Review: Cobra Verde, "Nightlife"
In the annals of American rock, Cobra Verde will most likely be remembered as the band that Guided by Voices' Bob Pollard tapped to back him up on GBV's disappointing Mag Earwhig. That's a tremendous shame, because the Ohio based CV is a gem of a band, and with its fourth release, Nightlife, they prove it.
Led by (and primarily composed of) the unfailingly charismatic John Petkovic, Cobra Verde are an amalgamation of the last 30 years of theatrical rock. With Nightlife, Petkovic hits the town, throwing 'em back at all the established haunts (Bowie, Iggy, Roxy Music) and some lesser-frequented dives (the Damned, Nick Cave, the Triffids). Petkovic's trick - and the reason Nightlife succeeds - is that he never parks himself at any one establishment, instead choosing to visit them all. By sunrise, his entourage - we the listeners - is left dazed, marveling at the amount of ground that's been covered.

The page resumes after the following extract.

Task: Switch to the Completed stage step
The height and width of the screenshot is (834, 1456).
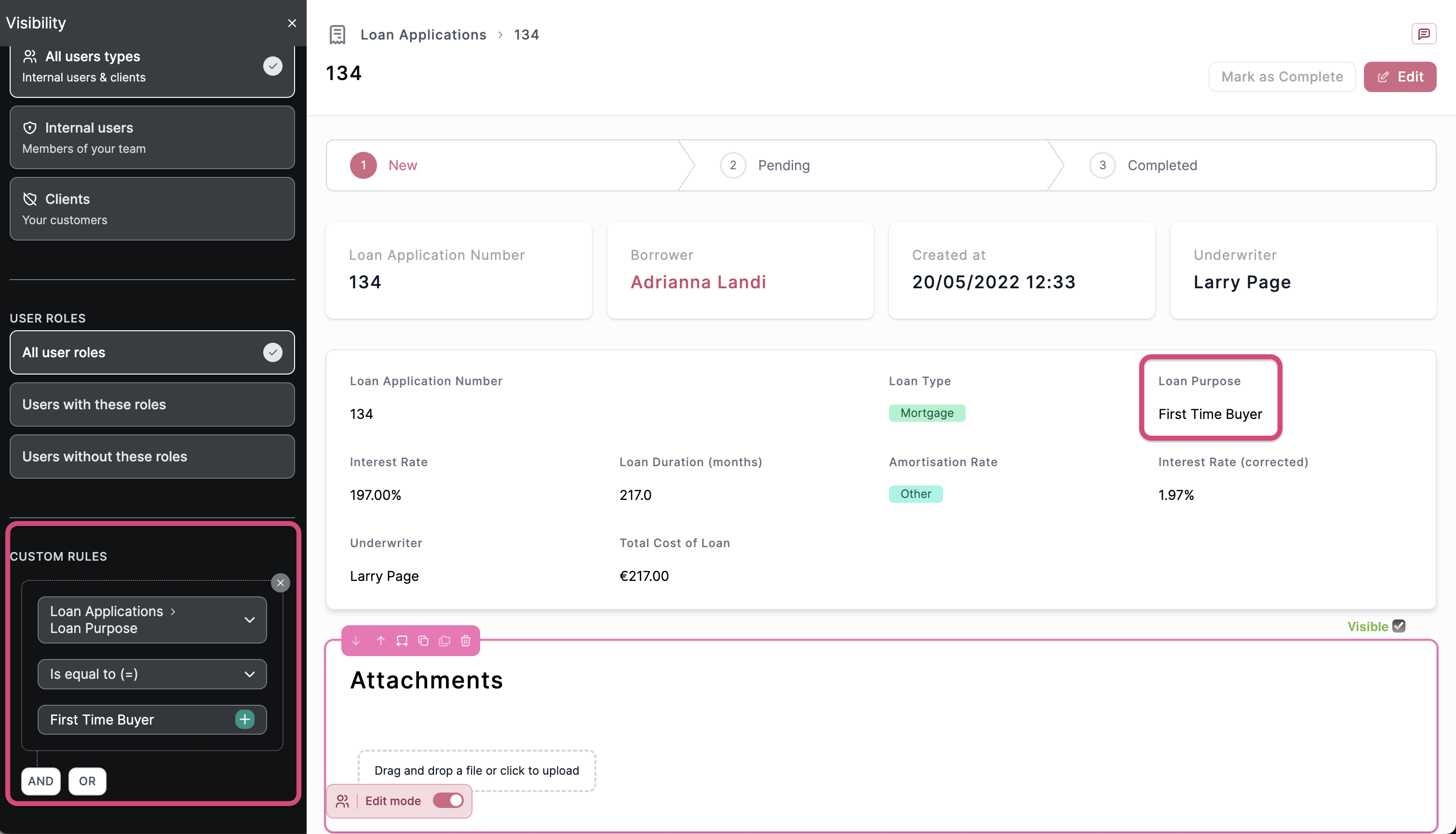Action: pyautogui.click(x=1161, y=165)
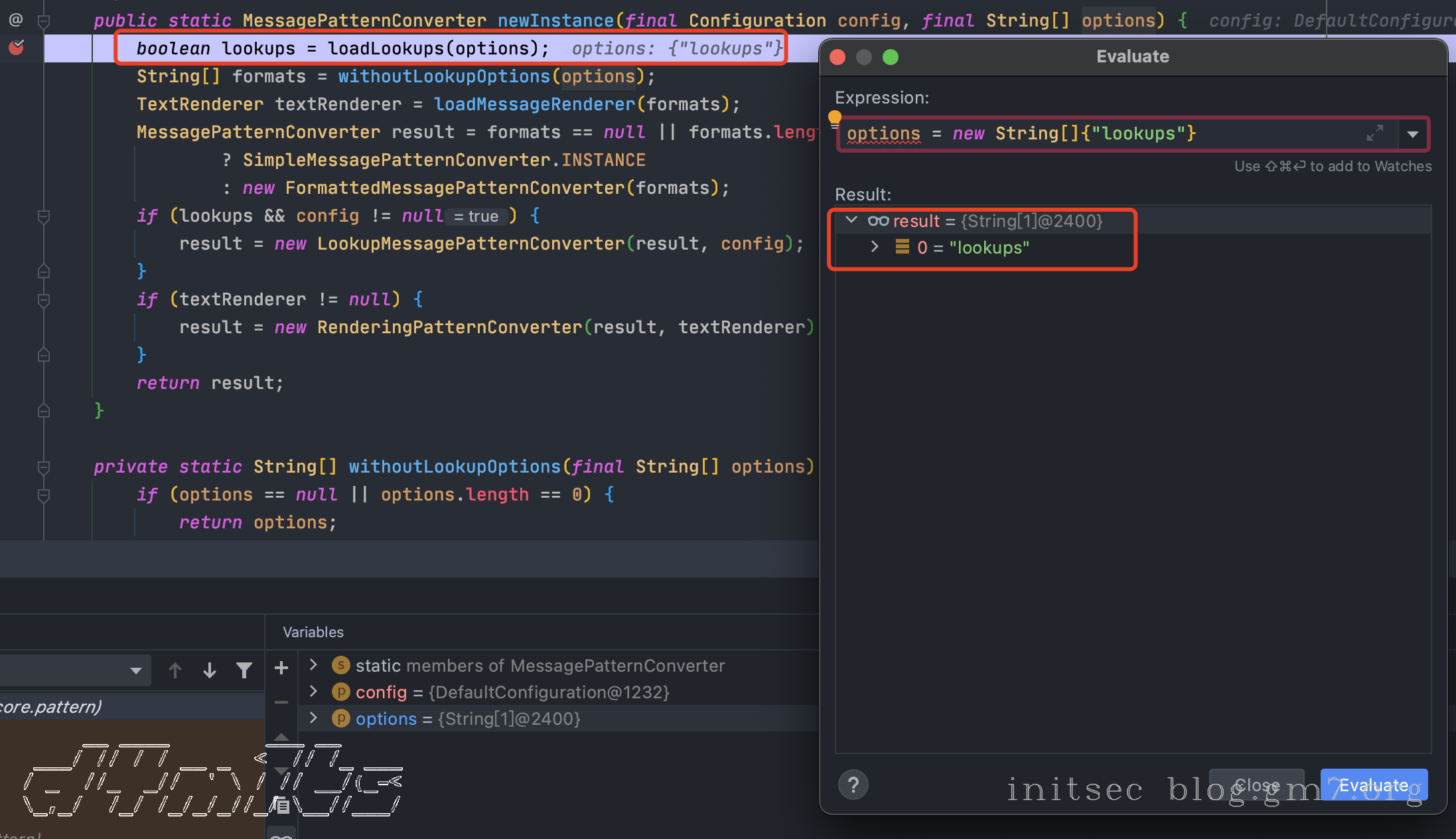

And what exquisite ground it is. The opener, "One Step Away From Myself," is delightfully new-wave. The piano and sax-inflected "Crashing in a Place" conjures the best of Stranded-era Roxy Music, while "Heaven in the Gutter" sounds like a nod to the Who's "The Real Me." There are even stabs at New Orleans-inspired crooning ("What Makes a Man a Man") and Hebrew folk music ("Pontius Pilate"). Over it all is Petkovic's ready baritone croon, a perfect match for the dramatic and superbly realized tunes. Bob Pollard can be left to further dilute his greatness. With Nightlife, Cobra Verde is bolstering theirs.